[TO DO]:
Once the line containing "This screenshot has width=1270, height=952." is found, copy that line and all remaining lines of the records exactly, including the last one, and add nothing.

□ □ □ □ □ □ □

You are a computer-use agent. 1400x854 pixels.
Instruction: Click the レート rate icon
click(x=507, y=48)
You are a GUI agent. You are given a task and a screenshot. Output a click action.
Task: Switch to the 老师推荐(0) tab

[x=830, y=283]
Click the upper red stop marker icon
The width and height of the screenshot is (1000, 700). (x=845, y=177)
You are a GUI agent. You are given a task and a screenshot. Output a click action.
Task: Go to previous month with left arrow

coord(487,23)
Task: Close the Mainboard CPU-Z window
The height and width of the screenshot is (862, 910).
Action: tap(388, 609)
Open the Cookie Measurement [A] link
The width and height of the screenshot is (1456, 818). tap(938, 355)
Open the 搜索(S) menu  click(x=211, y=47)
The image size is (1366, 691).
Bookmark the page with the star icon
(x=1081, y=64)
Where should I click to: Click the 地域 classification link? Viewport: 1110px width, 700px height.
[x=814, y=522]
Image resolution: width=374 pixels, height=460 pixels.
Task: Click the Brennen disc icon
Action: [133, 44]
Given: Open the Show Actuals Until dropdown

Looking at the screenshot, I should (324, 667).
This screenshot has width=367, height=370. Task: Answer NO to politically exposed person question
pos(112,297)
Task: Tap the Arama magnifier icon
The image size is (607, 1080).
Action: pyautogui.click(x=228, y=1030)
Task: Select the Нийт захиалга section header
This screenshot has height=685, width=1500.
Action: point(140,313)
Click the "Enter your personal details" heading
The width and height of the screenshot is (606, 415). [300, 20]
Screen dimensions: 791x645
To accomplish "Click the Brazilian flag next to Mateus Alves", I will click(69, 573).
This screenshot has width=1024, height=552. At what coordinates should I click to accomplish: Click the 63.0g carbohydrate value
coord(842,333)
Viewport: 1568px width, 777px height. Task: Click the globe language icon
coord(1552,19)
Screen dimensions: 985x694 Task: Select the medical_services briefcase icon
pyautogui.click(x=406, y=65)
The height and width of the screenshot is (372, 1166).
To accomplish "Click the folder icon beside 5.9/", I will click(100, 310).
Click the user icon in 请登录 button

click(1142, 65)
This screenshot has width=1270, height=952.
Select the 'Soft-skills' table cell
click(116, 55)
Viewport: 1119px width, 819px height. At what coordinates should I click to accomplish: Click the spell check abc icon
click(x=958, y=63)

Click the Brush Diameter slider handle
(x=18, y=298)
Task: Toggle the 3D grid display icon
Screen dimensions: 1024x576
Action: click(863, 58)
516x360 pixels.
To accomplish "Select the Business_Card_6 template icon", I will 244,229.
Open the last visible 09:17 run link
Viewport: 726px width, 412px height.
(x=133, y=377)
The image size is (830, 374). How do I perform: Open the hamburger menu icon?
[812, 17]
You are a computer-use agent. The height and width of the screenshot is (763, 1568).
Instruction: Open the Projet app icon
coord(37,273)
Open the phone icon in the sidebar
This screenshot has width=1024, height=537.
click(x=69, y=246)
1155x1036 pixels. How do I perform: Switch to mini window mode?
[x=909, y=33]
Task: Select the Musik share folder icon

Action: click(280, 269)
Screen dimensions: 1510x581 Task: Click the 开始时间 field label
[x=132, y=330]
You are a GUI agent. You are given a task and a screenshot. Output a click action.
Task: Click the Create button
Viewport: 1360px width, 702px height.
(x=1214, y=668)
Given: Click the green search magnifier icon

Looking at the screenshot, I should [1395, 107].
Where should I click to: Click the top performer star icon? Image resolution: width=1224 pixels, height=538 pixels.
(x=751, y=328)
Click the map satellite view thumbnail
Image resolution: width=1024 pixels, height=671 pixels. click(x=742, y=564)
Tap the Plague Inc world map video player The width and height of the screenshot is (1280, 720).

□ □ □ □ □ □ □

[TASK RESPONSE]:
This screenshot has width=1270, height=952.
Select the 'Soft-skills' table cell
click(116, 55)
Viewport: 1119px width, 819px height. At what coordinates should I click to accomplish: Click the spell check abc icon
click(x=958, y=63)

Click the Brush Diameter slider handle
(x=18, y=298)
Task: Toggle the 3D grid display icon
Screen dimensions: 1024x576
Action: click(863, 58)
516x360 pixels.
To accomplish "Select the Business_Card_6 template icon", I will 244,229.
Open the last visible 09:17 run link
Viewport: 726px width, 412px height.
(x=133, y=377)
The image size is (830, 374). How do I perform: Open the hamburger menu icon?
[812, 17]
You are a computer-use agent. The height and width of the screenshot is (763, 1568).
Instruction: Open the Projet app icon
coord(37,273)
Open the phone icon in the sidebar
This screenshot has width=1024, height=537.
click(x=69, y=246)
1155x1036 pixels. How do I perform: Switch to mini window mode?
[x=909, y=33]
Task: Select the Musik share folder icon

Action: click(280, 269)
Screen dimensions: 1510x581 Task: Click the 开始时间 field label
[x=132, y=330]
You are a GUI agent. You are given a task and a screenshot. Output a click action.
Task: Click the Create button
Viewport: 1360px width, 702px height.
(x=1214, y=668)
Given: Click the green search magnifier icon

Looking at the screenshot, I should [1395, 107].
Where should I click to: Click the top performer star icon? Image resolution: width=1224 pixels, height=538 pixels.
(x=751, y=328)
Click the map satellite view thumbnail
Image resolution: width=1024 pixels, height=671 pixels. click(x=742, y=564)
Tap the Plague Inc world map video player The width and height of the screenshot is (1280, 720).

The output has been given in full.